- Short task A: Write out the part of the blog post about good husbands that begins at the words "Now that I’m" and stops after "a boy! Etc.".
- Short task B: In the blog post about good husbands, what is the name of the writer's friend and co-worker?

- Document:
Have you seen those gift books titled “Porn for Women”? It’s a series of books generally featuring pictures of handsome men cleaning, cooking, doing the dishes, or in some other way fulfilling a fantasy I think many women share about the men in their lives (or the men they wish they had in their lives, rather).

I have flipped through them before and gotten a few guffaws out of them, but I never really put much thought into the whole phenomenon until recently. It occurred to me the other day that the things I fetishize men for nowadays has completely changed from what I used to fetishize about them. The guys I dreamed about when younger had always been the type of guys I could never have access to – somehow, even if I had no actual interest in dating frat boys, the fact that they had zero interest in me made them all the more appealing. Ditto for muscle-y, stud-type guys (who more often than not are gay anyway), and, of course, dark, tortured, hipster musician types. None of these men are men I would’ve actually likely enjoy dating, but they had always figured heavily in my daydreams nonetheless.

Now that I’m married, I find good husbands REALLY attractive. Not attractive in the same sense as my teenage crushes, where I might foolhardily try to actually pursue them, but more as a comparison to my own husband (sorry, honey, but it’s inevitable). Most of my exposure to these men is at the shop where I work.

What makes a good husband or, rather, what makes me think they’re good husbands? They talk about their wives (and not to bitch about them). They give her cooking rave reviews, they talk about vacations they’re going on together, they ask for advice on whether she’d rather like a spa day or a piece of jewelry for her valentine’s day gift, and they’re really excited they just found out they’re pregnant! What are they going to name they baby?! Gosh, I hope it’s a boy! Etc.

Sometimes, their wives come into the shop with them and then it’s not just how they talk about them, but how they act toward them that sets my heart a pumpin’. And then it’s: “Would you like a drink, honey, while I’m getting my hair cut?”, “Why don’t you leave the kids here? I can watch them while you shop.” It is the real life equivalent to those “Porn for Women” books and I see it at least once daily.

My friend and co-worker, Esther, and I have one question: who ARE these men? Why have we never met or known (or, more to the point, dated) any of them until now? Obviously they exist, but where the hell do they come from? There’s always been what I (perhaps somewhat unfairly) believe to be the myth of the perfect man – he cooks, he helps clean, he takes care of the children, he is kind and considerate and always knows the right gift to get – you share with this perfect man a perfectly egalitarian relationship, a partnership of equals – he might even consider himself a feminist. Although somehow, even though you share this perfect, equal relationship, he ends up footing the bill more often than not and opens a lot of car doors for you and such. But, surely, these men don’t actually exist?! Well, it turns out they might. And some of them get their hair cut at MY barbershop.

I sense (hope?) that this is not true – I mean, that these men are not actually perfect partners, but rather that they appear to be perfect partners out in the public eye. I’m sure they, too, leave their dishes in the sink and put empty milk cartons back in the fridge, and forget when that dinner with your friends is, and get pissed about the heating bill, and are actually secretly TERRIFIED that they’re about to be a new dad. But regardless of the reality of what these men are truly like, their public persona presents to me a brand new fantasy – the perfect husband fantasy. When you add in the hot-dad fantasy that my friend, Sarah, and I, had already started to cultivate while in college, it’s pretty much a one-two punch right in the ovaries.

Don’t get me wrong, my husband is pretty perfect for ME. But I will probably never come home to him vacuuming with his shirt off , telling me there’s a roast in the oven, and he just put a load of laundry in the washer, either. I think, in reality, each man has his strengths and his weaknesses as a partner, just as each women does. I’m sure Trevor would like to come home to me vacuuming with MY shirt off, telling HIM there’s a roast in the oven, and I just put a load of laundry in the washer, too.

But, let’s face it, it’s only marginally more likely to happen for him than it is for me.

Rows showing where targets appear
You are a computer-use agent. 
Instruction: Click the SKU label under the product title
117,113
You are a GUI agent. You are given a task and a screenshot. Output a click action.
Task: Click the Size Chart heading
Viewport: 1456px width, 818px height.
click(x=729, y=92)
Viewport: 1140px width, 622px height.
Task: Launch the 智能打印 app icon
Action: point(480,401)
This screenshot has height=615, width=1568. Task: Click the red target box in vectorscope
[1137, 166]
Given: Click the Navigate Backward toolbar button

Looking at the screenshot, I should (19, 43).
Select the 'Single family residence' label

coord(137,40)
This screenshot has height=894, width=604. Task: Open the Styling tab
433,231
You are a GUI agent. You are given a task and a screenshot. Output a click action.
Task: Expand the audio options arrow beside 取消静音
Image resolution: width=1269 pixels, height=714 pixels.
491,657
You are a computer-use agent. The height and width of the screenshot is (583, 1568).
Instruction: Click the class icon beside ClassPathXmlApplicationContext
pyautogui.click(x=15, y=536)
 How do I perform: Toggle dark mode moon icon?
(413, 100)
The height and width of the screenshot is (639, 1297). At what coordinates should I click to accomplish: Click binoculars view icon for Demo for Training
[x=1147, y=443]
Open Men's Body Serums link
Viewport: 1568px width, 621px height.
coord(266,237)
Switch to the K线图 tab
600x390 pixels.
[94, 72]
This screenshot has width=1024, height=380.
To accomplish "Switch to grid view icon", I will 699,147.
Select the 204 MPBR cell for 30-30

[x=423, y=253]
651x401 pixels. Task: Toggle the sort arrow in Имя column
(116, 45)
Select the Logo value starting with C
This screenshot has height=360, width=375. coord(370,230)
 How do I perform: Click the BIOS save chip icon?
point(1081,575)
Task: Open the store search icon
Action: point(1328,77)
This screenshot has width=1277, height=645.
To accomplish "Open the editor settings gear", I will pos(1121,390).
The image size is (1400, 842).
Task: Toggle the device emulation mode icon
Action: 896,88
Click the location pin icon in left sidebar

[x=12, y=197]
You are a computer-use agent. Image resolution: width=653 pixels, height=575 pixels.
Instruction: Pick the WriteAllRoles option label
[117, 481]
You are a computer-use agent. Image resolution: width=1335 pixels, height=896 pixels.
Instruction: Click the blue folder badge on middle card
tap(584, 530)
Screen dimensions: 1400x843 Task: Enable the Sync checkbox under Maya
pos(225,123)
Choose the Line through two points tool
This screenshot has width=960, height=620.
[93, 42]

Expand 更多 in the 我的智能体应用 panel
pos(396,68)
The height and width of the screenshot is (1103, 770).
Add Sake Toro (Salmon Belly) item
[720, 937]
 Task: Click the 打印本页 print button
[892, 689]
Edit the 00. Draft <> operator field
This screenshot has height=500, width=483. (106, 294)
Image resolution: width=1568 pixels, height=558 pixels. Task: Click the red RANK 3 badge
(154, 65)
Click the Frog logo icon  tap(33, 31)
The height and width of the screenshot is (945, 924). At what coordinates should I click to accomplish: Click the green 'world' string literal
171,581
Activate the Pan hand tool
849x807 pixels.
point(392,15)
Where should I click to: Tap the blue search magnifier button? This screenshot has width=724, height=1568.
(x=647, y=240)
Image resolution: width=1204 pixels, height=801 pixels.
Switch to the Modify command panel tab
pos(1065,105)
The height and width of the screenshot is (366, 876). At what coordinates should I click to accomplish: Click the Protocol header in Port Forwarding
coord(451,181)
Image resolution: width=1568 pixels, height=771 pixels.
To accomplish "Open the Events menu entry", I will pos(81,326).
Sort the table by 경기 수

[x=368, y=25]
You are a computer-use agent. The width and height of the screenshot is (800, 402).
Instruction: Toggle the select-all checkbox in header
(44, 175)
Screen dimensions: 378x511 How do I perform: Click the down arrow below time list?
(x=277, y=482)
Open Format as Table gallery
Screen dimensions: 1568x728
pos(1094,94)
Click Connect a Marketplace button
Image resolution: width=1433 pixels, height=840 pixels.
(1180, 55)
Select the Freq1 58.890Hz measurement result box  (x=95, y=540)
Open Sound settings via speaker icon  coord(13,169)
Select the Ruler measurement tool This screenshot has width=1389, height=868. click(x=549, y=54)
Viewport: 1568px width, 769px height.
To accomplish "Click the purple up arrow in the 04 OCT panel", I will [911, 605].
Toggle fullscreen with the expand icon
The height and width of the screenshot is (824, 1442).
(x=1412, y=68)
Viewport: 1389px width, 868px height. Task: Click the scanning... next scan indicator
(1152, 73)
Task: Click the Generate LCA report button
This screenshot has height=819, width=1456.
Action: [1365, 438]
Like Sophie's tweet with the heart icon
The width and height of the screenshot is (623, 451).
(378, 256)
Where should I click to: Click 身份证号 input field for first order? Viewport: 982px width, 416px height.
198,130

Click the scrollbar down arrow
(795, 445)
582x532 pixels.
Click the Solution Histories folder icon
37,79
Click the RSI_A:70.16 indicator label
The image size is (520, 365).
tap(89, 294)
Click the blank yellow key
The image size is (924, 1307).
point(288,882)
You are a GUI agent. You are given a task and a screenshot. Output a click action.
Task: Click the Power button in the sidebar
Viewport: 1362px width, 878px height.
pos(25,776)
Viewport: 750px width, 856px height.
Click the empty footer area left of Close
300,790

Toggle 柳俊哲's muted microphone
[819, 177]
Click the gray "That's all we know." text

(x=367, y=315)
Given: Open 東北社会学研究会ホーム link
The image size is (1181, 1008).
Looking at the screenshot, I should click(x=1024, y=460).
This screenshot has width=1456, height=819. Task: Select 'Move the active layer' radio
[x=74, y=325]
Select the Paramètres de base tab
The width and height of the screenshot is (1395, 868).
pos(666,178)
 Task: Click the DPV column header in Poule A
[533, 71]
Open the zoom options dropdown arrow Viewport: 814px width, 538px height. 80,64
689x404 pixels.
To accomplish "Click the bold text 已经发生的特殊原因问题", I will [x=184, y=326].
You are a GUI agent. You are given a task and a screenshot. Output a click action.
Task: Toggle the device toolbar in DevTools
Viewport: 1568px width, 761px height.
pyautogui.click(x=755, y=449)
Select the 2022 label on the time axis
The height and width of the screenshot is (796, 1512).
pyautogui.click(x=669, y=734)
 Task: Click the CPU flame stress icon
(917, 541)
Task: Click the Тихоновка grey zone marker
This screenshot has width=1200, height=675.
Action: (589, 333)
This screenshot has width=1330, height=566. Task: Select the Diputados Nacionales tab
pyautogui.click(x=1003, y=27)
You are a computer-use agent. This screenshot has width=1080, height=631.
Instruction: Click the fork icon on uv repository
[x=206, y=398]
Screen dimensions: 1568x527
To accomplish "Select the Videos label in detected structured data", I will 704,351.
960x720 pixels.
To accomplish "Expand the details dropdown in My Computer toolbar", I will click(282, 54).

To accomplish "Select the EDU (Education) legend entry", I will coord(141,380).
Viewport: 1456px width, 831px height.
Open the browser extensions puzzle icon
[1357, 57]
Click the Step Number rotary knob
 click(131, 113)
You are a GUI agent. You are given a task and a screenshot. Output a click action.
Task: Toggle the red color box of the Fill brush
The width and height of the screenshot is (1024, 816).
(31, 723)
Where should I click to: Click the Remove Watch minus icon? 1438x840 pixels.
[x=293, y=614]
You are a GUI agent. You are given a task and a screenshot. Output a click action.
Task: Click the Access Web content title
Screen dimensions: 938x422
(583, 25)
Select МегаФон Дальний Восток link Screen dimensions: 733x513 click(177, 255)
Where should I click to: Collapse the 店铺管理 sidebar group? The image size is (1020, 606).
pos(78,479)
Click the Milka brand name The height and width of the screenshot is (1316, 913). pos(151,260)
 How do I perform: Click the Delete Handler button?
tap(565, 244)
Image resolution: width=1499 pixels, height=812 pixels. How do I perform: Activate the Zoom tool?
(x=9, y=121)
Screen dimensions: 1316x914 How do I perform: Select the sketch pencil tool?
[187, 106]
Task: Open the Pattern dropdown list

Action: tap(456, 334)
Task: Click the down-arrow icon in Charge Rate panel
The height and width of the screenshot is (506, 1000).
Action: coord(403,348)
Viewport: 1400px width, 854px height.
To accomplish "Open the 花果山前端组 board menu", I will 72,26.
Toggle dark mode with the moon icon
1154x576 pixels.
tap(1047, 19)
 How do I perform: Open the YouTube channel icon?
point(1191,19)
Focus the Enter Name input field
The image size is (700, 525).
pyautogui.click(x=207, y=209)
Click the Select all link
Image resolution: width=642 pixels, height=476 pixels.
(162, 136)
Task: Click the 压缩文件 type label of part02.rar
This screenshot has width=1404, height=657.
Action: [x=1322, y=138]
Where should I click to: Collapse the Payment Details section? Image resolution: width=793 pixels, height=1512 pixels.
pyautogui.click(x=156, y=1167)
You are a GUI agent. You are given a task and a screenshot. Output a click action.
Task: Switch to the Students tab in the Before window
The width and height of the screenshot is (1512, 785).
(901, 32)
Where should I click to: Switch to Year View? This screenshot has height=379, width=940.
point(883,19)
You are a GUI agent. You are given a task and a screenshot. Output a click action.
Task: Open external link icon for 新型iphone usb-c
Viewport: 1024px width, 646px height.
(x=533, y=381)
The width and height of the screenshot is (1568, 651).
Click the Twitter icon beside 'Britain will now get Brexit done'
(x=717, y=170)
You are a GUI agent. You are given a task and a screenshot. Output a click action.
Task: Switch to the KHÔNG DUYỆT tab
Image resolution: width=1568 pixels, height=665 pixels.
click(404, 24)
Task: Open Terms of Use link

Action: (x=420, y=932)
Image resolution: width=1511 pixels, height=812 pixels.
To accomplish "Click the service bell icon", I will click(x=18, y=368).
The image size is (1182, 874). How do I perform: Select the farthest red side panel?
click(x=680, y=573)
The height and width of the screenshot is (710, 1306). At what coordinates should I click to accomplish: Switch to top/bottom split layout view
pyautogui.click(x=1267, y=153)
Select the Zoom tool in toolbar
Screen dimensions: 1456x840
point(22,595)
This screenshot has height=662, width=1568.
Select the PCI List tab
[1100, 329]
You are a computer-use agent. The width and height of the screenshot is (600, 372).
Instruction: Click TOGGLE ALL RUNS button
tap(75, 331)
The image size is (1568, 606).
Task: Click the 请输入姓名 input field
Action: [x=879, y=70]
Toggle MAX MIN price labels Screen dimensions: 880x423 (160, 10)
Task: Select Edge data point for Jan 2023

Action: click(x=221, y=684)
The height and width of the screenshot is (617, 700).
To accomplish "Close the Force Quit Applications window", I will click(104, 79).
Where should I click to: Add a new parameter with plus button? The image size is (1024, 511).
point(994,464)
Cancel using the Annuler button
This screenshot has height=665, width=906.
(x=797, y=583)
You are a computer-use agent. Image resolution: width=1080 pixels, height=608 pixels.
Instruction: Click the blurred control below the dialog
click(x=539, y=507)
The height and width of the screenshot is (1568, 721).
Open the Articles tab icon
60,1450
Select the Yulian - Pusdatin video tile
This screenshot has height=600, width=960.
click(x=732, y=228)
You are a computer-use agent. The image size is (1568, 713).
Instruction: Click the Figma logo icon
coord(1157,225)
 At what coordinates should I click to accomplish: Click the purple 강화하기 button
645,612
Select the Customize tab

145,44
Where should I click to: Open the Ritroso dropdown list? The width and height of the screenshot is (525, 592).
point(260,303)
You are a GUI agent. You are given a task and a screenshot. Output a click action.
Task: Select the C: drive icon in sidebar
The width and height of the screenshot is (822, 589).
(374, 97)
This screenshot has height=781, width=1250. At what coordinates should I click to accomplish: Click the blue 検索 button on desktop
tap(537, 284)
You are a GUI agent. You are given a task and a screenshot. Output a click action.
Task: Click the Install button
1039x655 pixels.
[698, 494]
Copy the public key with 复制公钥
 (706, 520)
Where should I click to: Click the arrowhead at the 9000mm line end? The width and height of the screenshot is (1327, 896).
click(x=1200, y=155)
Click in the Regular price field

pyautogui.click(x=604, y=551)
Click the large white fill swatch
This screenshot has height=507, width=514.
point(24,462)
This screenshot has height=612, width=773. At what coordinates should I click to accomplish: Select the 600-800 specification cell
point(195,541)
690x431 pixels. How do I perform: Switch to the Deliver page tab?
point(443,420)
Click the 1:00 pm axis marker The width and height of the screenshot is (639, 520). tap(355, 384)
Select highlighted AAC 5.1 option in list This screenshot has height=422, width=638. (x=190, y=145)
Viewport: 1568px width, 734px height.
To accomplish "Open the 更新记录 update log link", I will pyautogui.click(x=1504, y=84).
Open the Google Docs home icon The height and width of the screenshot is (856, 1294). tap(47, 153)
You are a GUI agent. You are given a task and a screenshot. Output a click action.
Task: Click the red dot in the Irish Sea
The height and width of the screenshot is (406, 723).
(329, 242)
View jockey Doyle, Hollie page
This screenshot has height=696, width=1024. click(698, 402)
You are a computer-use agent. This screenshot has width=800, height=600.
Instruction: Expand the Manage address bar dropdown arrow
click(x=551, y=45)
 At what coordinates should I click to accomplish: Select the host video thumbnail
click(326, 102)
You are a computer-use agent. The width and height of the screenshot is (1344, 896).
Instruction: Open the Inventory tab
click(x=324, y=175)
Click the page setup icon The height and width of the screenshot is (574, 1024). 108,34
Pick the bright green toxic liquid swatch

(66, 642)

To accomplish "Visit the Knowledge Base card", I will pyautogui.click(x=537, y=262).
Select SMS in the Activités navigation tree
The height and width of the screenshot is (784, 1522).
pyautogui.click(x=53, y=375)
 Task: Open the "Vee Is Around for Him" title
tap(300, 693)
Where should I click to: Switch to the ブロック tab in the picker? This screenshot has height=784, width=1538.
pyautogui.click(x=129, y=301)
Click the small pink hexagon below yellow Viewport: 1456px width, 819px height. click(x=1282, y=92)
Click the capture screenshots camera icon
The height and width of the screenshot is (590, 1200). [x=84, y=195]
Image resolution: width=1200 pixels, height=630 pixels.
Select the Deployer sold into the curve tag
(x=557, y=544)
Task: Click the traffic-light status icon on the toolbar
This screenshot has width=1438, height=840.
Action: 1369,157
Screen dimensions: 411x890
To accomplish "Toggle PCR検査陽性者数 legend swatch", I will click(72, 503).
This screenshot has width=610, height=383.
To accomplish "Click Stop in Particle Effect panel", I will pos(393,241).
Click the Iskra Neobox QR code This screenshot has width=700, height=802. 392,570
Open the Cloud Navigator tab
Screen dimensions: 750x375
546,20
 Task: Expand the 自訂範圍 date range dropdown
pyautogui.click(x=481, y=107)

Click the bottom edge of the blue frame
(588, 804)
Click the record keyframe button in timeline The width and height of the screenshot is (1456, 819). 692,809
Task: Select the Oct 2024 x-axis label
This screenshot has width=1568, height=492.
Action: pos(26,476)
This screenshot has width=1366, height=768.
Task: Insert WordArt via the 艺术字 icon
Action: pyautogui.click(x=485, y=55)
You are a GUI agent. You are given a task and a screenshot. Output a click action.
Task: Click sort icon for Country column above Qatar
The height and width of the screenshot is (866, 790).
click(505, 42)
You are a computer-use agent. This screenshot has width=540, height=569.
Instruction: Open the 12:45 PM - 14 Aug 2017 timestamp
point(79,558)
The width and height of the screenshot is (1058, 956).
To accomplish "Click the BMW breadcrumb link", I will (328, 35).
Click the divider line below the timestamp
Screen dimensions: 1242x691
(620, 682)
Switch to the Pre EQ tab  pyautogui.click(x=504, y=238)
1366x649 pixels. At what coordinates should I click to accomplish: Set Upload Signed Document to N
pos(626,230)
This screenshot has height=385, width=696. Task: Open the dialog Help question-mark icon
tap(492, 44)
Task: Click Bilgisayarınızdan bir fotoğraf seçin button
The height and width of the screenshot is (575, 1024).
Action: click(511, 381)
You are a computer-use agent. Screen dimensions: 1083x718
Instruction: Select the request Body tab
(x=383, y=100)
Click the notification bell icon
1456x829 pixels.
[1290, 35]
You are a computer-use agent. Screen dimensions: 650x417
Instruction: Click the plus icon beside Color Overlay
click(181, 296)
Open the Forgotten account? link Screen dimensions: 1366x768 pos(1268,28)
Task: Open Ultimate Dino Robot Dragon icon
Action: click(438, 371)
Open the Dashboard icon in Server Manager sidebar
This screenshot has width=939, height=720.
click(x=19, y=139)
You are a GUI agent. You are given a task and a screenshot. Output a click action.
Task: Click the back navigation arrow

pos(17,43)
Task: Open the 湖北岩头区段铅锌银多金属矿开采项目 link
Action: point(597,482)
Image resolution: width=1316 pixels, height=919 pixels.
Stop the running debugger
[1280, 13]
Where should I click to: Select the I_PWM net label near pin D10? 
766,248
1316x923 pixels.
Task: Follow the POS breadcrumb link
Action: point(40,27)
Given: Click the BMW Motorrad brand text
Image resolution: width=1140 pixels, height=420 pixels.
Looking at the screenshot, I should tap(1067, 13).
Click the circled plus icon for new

- Reply A:
Now that I’m married, I find good husbands REALLY attractive. Not attractive in the same sense as my teenage crushes, where I might foolhardily try to actually pursue them, but more as a comparison to my own husband (sorry, honey, but it’s inevitable). Most of my exposure to these men is at the shop where I work.

What makes a good husband or, rather, what makes me think they’re good husbands? They talk about their wives (and not to bitch about them). They give her cooking rave reviews, they talk about vacations they’re going on together, they ask for advice on whether she’d rather like a spa day or a piece of jewelry for her valentine’s day gift, and they’re really excited they just found out they’re pregnant! What are they going to name they baby?! Gosh, I hope it’s a boy! Etc.

- Reply B: Esther